• _Extracted records_
-.-.-

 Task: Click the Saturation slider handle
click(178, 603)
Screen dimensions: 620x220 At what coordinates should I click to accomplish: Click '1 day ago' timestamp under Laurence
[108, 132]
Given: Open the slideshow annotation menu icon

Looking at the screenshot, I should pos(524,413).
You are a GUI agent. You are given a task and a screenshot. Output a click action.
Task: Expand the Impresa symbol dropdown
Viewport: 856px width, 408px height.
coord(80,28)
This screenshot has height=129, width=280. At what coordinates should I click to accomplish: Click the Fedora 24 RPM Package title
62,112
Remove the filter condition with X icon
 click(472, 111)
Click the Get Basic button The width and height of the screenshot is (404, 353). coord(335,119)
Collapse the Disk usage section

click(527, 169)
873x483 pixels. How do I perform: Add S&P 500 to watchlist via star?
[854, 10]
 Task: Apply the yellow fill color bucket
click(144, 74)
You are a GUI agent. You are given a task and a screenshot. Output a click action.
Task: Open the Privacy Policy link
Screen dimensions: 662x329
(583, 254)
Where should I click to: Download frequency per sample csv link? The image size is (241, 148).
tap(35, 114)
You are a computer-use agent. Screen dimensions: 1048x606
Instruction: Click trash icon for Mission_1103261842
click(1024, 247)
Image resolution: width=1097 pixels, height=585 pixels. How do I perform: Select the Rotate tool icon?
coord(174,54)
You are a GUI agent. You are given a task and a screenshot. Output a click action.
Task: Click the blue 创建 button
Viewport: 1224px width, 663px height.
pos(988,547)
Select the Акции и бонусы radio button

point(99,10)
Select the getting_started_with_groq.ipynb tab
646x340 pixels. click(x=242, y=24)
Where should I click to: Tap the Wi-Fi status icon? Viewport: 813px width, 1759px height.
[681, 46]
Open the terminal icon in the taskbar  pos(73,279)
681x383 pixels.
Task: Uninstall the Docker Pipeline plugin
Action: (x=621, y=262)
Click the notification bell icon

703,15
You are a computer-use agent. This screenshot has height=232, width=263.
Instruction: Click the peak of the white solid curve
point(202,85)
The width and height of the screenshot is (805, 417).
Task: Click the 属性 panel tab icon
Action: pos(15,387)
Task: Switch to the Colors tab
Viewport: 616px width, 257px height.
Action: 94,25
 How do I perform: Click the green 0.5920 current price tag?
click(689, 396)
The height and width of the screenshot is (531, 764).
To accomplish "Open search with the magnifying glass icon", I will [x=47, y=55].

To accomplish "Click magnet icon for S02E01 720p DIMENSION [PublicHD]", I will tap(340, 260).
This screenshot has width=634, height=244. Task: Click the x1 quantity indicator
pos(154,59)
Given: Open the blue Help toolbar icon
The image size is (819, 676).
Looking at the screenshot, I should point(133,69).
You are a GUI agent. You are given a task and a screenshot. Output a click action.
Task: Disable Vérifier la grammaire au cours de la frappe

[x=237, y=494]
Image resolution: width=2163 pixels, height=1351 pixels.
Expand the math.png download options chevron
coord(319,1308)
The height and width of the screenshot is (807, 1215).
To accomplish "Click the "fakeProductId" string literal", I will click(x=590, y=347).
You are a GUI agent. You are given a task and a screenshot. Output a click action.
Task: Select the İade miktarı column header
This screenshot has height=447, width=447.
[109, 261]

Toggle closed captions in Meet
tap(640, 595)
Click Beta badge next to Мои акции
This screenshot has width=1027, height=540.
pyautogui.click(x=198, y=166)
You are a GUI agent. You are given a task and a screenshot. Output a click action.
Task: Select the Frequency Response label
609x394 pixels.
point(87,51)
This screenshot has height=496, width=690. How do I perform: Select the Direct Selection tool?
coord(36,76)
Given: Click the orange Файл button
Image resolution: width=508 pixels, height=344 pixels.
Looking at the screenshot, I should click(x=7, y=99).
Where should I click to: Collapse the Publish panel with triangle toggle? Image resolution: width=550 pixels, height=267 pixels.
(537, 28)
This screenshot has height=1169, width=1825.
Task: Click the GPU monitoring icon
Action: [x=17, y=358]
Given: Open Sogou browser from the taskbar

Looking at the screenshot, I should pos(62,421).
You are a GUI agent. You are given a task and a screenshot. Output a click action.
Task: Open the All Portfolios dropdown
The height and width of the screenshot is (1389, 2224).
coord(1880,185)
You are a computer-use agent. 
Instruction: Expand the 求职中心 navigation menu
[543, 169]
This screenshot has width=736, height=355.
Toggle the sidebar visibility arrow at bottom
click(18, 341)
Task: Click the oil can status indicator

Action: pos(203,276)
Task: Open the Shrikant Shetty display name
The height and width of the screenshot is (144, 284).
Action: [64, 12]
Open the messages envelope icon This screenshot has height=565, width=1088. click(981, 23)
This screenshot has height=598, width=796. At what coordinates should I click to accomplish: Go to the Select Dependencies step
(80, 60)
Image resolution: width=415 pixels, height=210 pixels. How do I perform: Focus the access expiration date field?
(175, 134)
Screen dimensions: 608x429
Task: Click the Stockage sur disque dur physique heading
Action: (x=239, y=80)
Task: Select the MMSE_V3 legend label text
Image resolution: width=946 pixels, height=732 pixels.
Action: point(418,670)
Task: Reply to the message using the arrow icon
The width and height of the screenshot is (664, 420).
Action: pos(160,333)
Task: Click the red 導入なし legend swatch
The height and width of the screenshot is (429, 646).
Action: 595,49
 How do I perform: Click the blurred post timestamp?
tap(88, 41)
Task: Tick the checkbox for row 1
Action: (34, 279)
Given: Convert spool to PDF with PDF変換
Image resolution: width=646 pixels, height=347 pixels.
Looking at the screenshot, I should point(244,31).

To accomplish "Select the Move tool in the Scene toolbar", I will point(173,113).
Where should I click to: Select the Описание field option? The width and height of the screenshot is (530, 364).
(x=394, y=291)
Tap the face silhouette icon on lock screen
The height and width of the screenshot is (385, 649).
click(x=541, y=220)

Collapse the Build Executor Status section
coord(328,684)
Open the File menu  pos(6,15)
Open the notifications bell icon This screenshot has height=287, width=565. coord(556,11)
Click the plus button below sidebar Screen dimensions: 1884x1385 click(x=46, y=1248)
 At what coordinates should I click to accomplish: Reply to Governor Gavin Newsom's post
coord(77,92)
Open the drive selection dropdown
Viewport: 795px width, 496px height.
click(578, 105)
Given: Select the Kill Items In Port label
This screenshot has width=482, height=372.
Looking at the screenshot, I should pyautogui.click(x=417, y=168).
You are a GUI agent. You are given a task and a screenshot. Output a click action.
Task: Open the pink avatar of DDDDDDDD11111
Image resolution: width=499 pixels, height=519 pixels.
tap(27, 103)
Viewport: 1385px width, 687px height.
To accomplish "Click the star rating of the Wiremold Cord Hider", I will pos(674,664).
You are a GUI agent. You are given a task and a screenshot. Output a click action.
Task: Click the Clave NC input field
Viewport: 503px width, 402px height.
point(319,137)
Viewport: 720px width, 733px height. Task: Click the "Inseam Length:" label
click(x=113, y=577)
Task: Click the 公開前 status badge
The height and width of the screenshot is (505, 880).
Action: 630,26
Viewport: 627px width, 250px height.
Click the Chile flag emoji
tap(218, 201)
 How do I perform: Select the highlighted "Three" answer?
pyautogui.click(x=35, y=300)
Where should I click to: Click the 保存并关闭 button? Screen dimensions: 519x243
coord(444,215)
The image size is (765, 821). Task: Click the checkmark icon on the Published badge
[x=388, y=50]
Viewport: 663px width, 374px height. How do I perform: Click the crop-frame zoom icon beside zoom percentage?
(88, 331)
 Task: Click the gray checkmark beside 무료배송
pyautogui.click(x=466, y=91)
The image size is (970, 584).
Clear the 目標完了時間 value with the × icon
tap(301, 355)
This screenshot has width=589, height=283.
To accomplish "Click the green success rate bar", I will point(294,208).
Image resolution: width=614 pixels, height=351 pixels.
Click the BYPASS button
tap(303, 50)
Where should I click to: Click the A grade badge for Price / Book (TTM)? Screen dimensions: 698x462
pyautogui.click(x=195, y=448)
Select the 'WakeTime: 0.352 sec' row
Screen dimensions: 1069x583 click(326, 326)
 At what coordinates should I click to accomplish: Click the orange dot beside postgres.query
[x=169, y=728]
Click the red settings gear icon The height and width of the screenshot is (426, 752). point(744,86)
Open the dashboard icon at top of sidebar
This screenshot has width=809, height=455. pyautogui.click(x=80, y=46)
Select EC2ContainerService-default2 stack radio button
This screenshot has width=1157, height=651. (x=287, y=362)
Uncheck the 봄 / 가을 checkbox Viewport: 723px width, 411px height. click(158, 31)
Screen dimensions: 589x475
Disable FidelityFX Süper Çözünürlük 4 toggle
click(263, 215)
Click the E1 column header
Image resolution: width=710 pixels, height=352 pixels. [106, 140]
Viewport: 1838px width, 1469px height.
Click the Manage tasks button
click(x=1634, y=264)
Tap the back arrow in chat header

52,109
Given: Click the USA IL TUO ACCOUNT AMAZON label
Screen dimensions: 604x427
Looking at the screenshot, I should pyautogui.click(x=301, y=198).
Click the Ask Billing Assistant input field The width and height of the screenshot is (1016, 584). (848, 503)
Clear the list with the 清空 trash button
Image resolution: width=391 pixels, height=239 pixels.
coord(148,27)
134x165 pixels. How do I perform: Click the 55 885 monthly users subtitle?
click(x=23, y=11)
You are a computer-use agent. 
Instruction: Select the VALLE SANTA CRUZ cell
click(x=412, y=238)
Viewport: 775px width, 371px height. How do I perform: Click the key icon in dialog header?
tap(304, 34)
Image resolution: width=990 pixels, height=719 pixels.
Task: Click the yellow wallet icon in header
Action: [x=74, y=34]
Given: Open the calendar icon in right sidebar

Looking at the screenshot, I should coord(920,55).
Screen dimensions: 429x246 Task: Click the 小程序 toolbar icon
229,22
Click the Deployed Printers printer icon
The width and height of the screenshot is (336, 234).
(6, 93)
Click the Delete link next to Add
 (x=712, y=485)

-.-.-

• _Written request_
Revise the lines from the start through the line containing "click(472, 111)", replacing "slider handle" with "slider knob" and leaving everything else unchanged.

• _Full response_
 Task: Click the Saturation slider knob
click(178, 603)
Screen dimensions: 620x220 At what coordinates should I click to accomplish: Click '1 day ago' timestamp under Laurence
[108, 132]
Given: Open the slideshow annotation menu icon

Looking at the screenshot, I should pos(524,413).
You are a GUI agent. You are given a task and a screenshot. Output a click action.
Task: Expand the Impresa symbol dropdown
Viewport: 856px width, 408px height.
coord(80,28)
This screenshot has height=129, width=280. At what coordinates should I click to accomplish: Click the Fedora 24 RPM Package title
62,112
Remove the filter condition with X icon
 click(472, 111)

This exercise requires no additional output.